Task goal:
Each line from the material with the word "blue" in it must be copied.

Extracted data:
● ● ● ●

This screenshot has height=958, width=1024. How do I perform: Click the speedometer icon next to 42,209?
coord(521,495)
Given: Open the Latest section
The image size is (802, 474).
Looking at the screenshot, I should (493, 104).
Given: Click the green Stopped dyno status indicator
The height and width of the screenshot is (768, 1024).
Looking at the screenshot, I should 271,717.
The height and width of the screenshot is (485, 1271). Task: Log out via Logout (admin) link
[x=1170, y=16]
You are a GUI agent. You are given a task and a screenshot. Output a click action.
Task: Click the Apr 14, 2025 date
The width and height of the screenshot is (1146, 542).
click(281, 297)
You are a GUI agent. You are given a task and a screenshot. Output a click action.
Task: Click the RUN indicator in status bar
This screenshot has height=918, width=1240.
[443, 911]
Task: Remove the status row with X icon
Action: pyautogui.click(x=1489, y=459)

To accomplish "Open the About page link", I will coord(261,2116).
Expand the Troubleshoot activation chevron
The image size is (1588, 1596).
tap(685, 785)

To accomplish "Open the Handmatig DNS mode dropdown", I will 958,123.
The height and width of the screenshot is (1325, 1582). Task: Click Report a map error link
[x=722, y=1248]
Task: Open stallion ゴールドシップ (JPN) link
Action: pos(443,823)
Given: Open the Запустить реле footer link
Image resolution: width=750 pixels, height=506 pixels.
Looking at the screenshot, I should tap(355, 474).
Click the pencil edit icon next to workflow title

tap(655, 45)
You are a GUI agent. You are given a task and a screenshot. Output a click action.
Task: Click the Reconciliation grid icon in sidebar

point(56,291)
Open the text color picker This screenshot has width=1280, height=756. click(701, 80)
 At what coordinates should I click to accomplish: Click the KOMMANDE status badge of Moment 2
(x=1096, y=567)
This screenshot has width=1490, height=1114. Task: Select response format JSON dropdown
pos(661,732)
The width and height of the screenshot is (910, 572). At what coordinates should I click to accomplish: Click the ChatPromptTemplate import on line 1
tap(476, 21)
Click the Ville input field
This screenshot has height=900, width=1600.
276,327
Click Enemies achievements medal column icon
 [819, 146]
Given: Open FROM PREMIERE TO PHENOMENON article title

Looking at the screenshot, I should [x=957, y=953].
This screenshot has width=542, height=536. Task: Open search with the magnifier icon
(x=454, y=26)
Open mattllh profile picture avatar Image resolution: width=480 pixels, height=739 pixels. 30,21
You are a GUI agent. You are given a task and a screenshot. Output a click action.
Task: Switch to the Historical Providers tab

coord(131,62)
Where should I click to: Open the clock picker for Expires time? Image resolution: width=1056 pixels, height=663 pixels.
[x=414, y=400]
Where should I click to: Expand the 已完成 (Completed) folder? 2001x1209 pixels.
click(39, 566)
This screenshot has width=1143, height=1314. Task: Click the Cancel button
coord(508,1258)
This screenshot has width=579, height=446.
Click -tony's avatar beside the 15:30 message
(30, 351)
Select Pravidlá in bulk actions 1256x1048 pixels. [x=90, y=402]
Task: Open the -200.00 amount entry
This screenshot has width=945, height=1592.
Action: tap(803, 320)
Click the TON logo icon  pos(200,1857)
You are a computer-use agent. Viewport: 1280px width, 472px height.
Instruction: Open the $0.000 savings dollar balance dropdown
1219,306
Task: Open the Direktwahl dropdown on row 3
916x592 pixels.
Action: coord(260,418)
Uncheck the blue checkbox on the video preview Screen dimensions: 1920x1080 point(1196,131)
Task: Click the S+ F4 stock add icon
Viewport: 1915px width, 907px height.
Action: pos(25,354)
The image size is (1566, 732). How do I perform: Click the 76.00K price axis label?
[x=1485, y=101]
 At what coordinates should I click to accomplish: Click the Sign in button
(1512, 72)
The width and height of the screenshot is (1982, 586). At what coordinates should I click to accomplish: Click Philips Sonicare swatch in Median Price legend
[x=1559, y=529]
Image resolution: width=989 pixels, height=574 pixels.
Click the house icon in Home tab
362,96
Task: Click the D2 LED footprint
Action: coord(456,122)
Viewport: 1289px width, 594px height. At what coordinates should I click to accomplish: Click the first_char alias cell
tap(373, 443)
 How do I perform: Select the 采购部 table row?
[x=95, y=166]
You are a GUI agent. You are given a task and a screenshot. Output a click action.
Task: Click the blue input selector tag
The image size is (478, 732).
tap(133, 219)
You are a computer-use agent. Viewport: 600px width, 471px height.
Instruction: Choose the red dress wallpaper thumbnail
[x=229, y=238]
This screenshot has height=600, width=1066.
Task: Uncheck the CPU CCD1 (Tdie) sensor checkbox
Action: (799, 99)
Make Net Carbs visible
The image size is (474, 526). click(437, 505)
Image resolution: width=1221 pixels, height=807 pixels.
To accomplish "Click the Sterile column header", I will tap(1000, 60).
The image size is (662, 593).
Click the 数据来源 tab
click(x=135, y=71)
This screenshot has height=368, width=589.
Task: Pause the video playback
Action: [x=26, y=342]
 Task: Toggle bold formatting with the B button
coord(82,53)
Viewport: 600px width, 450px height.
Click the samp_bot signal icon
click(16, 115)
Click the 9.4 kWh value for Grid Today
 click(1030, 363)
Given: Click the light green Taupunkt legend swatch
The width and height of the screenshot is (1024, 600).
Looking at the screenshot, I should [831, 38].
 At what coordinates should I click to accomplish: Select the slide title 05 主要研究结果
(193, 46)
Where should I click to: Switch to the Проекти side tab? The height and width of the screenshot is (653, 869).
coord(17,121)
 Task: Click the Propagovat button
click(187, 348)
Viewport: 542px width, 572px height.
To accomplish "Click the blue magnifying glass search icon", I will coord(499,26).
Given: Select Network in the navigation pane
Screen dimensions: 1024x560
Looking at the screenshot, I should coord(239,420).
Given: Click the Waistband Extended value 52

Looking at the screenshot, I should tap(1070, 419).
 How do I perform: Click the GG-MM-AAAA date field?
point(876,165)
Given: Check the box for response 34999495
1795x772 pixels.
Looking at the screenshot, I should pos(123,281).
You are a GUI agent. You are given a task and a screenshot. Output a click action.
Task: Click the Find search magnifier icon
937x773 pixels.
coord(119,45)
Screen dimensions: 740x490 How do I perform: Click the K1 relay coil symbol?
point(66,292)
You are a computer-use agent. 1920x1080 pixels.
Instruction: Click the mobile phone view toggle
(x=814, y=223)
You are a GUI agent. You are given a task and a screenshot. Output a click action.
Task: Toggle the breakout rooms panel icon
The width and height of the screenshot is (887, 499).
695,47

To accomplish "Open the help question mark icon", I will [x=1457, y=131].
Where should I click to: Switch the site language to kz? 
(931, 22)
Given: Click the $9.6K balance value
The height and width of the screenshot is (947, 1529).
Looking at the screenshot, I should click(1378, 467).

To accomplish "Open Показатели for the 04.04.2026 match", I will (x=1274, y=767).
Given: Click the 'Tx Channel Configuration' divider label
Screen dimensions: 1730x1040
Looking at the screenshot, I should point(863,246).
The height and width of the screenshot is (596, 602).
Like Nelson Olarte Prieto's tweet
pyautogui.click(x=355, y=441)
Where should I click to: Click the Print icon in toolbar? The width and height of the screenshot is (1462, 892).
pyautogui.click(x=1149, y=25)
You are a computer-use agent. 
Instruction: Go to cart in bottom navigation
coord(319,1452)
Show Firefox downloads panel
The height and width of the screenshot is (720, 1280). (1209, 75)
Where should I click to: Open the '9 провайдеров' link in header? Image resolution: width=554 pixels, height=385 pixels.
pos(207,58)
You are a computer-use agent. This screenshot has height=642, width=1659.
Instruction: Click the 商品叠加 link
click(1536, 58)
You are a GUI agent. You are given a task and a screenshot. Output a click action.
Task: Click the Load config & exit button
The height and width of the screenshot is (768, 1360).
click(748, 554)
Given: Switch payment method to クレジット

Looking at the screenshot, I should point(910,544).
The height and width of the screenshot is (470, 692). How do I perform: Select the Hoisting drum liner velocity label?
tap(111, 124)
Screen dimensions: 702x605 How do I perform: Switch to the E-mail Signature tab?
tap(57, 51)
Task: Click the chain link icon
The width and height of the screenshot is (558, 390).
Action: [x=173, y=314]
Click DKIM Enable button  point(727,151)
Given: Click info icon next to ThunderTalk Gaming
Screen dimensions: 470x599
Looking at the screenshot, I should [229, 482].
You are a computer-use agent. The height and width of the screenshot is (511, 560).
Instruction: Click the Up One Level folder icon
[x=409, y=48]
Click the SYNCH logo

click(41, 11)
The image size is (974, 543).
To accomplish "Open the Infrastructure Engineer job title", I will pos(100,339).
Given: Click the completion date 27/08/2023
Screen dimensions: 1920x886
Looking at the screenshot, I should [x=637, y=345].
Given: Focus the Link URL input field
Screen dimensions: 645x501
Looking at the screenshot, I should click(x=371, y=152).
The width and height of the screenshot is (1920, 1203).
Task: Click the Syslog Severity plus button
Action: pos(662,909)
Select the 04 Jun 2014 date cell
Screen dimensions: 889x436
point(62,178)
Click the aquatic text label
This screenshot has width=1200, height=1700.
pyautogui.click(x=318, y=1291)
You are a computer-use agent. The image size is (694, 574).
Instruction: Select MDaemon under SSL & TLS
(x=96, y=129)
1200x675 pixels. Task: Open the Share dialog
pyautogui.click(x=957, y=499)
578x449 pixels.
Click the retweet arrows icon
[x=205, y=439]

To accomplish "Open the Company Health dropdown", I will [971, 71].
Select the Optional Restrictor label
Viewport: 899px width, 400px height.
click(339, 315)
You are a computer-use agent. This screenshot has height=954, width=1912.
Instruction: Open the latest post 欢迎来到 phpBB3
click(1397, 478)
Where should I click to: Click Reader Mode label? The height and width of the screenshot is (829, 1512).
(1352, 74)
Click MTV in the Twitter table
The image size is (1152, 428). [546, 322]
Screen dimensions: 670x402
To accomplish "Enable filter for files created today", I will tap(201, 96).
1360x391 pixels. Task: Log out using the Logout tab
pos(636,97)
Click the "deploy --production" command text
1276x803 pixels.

● ● ● ●

Your response:
Uncheck the blue checkbox on the video preview Screen dimensions: 1920x1080 point(1196,131)
Task: Click the blue input selector tag
To accomplish "Click the blue magnifying glass search icon", I will coord(499,26).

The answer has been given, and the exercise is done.